*** Opening Given entries ***

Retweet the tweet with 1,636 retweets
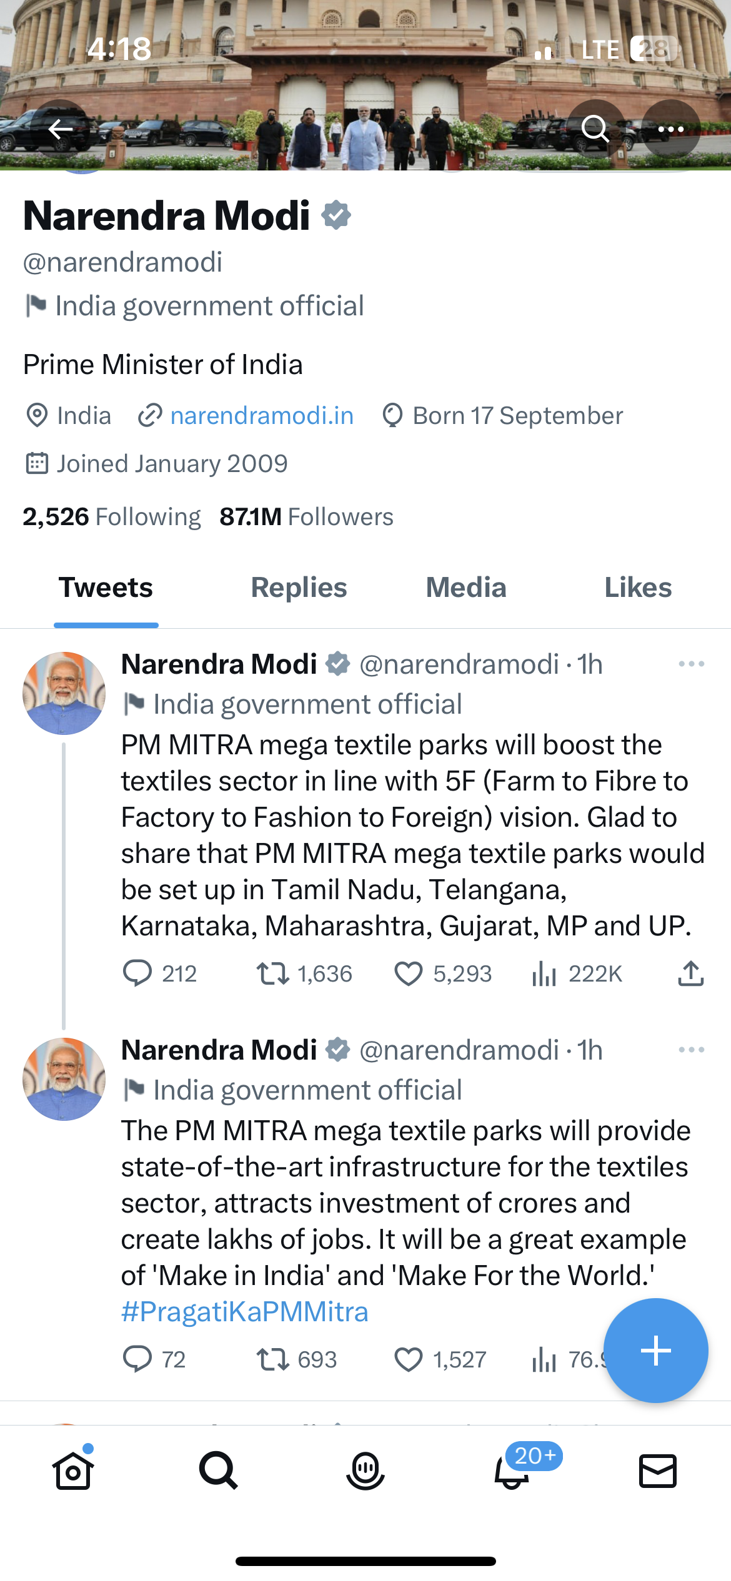 pos(273,973)
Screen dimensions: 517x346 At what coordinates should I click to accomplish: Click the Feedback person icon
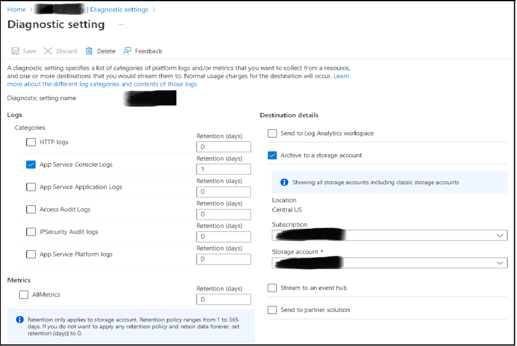tap(127, 51)
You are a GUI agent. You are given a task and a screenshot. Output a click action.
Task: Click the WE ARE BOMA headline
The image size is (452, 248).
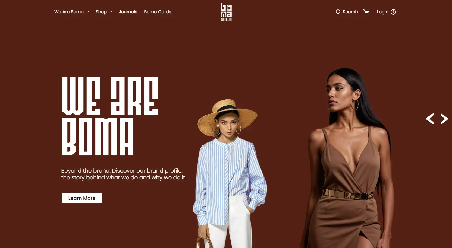(x=110, y=116)
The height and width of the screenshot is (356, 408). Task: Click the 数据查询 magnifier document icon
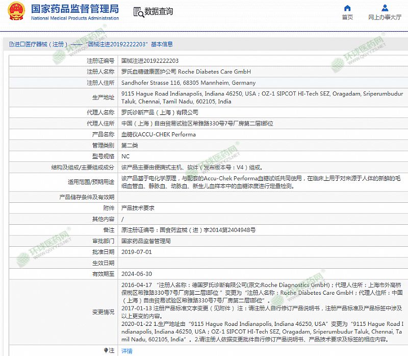(138, 12)

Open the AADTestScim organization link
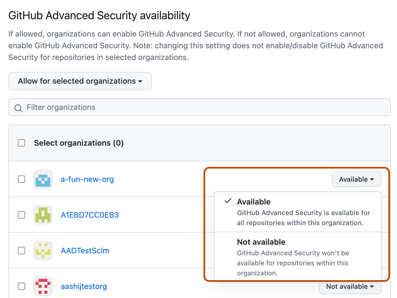[85, 251]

*** Closing Given entries ***

- What to produce:
An exact retyping of the entries, without images, is the required answer.

- Response:
Retweet the tweet with 1,636 retweets
 pos(273,973)
Screen dimensions: 517x346 At what coordinates should I click to accomplish: Click the Feedback person icon
tap(127, 51)
You are a GUI agent. You are given a task and a screenshot. Output a click action.
Task: Click the WE ARE BOMA headline
The image size is (452, 248).
(x=110, y=116)
The height and width of the screenshot is (356, 408). Task: Click the 数据查询 magnifier document icon
(138, 12)

Open the AADTestScim organization link
[85, 251]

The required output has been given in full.